Several years ago, marketers began to consider customers as business assets recognizing that some were more valuable than others and some cost more to acquire than others. So they developed a tool called CLV, or Customer Lifetime Value, to determine how valuable different customer segments were and how much they should be spending to acquire customers in those segments.
That radical change in perception led marketers to recalibrate their thinking about marketing budgets. Instead of trying to figure out how to land more customers on the cheap, they now had to consider each potential customer’s worth before deciding how much to spend on luring them in. They also had to test their willingness to invest in boosting customer value over time, even to the point of giving away freebies that had nothing to do with the product they were trying to sell, when customer research showed how those seemingly irrelevant investments would pay off. If CLV wasn’t enough to shake up the world of marketing, this certainly was.
A new metric
Even though the customer-as-asset idea was a brave step in marketing, it’s an old and mostly ignored concept when applied to people in the workplace. After decades of proclaiming employees are our greatest business assets, business leaders are still more talk than action. In light of that, let’s imagine what it might mean to value employees as business assets in much the same way some companies are now valuing their customers.

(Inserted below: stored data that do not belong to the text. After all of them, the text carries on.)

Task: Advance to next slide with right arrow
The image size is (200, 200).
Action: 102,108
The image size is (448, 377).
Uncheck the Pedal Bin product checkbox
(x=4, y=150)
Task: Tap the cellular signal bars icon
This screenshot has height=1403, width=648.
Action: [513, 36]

In a nutshell, CLV measures customer purchases minus the cost expended to acquire the customers divided by their years as patrons. CLV is set as the maximum dollar amount a company would be willing to invest to acquire and retain customers in a given customer group. Now let’s apply the concept to employees. Like CLV, we could create a metric called ELV, or Employee Lifetime Value, by measuring the value of team or unit production minus costs of recruiting, training, salaries, benefits, etc. divided by employee years of service. Further data slicing and dicing would show us where our most valuable assets in the company are and could guide decisions about how we should invest in them.
Implications of ELV
For example, we typically view expenses as the evil nemesis of revenue. What is gained by adding revenue can quickly be erased by a few runaway expenses. In accounting systems, employees are labeled as one of those expenses. Just as marketers, prior to discovering CLV, treated customer acquisition as an expense and worked to keep advertising costs down, company practices that focus on employees as expenses ignore what employees contribute to profits. As a result, employee recruiting is deemed a success when we achieve the lowest cost per hire instead of the highest ELV, and we get the cheapest labor we can find.

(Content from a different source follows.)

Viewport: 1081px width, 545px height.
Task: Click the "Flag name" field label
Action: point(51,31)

What’s funny is that we would never consider hiring the cheapest lawyer in town to save us from a major disagreement with the I.R.S., or worry that the attorney we chose might be (gasp!) overqualified. Of course not! We would pay as much as we could afford to get the best lawyer relative to the expected value of possible sanctions. Yet old school views of employees as expenses cause us to make silly decisions like looking for the cheapest help instead of investing in expertise and labor that will give us the best possible returns.
One of the most glaring workplace examples of fixating on costs at the expense of value shows up in customer service groups. Customer service employees may be the lowest paid in the company, yet they often have the greatest direct impact on Customer Lifetime Value. If ELV were considered when hiring and evaluating customer service employees, CSRs would, no doubt, get a bump in social stature along with a bump in training, empowerment, pay, and other investments in them. A high ELV employee in customer service can extend the lifetime value of customers by retaining them beyond the average time customers stay with the brand. Besides retaining customers as loyal buyers, customer service employees can influence how often customers refer friends and write positive reviews, which are make or break propositions in some markets.
So rather than being distracted with how much time representatives spend with customers and how many calls they handle in a day, it may make a lot more sense to track how much customer value CSRs add each month, and then invest to help them do even better. Something as simple as reducing turnover in this group could make a huge impact on CLV.
Just like CLV changed the world of marketing, perhaps ELV can do the same for the world of work. By quantifying employee value and encouraging research and investments that boost employee results, ELV could also improve company profits. And who knows, like we found with some customer groups, a little research may surprise us by showing how the brunt of boardroom jokes—Silicon Valley’s seemingly silly preoccupation with free air hockey, M&Ms and smoothies—really does improve employee value.
TRYING IT ON FOR FIT:
Explore the concept of Employee Lifetime Value (ELV) and its application to your organization. Apply the ELV metric to your workforce and determine the value of your employees in each work unit. Segment your employees by tenure and work unit. Research the greatest threats to losing highest ELV employees and teams. Speak to employees to learn what you can do to raise ELV by making the work more engaging for them. Expanding opportunities to learn more about the business and operations, broadening work and decision latitude, and providing educational opportunities are some ways to do this. Apply what you learn about your particular workforce to get the best results. Send an email and let me know what you learn from your experiences. I would love to hear from you!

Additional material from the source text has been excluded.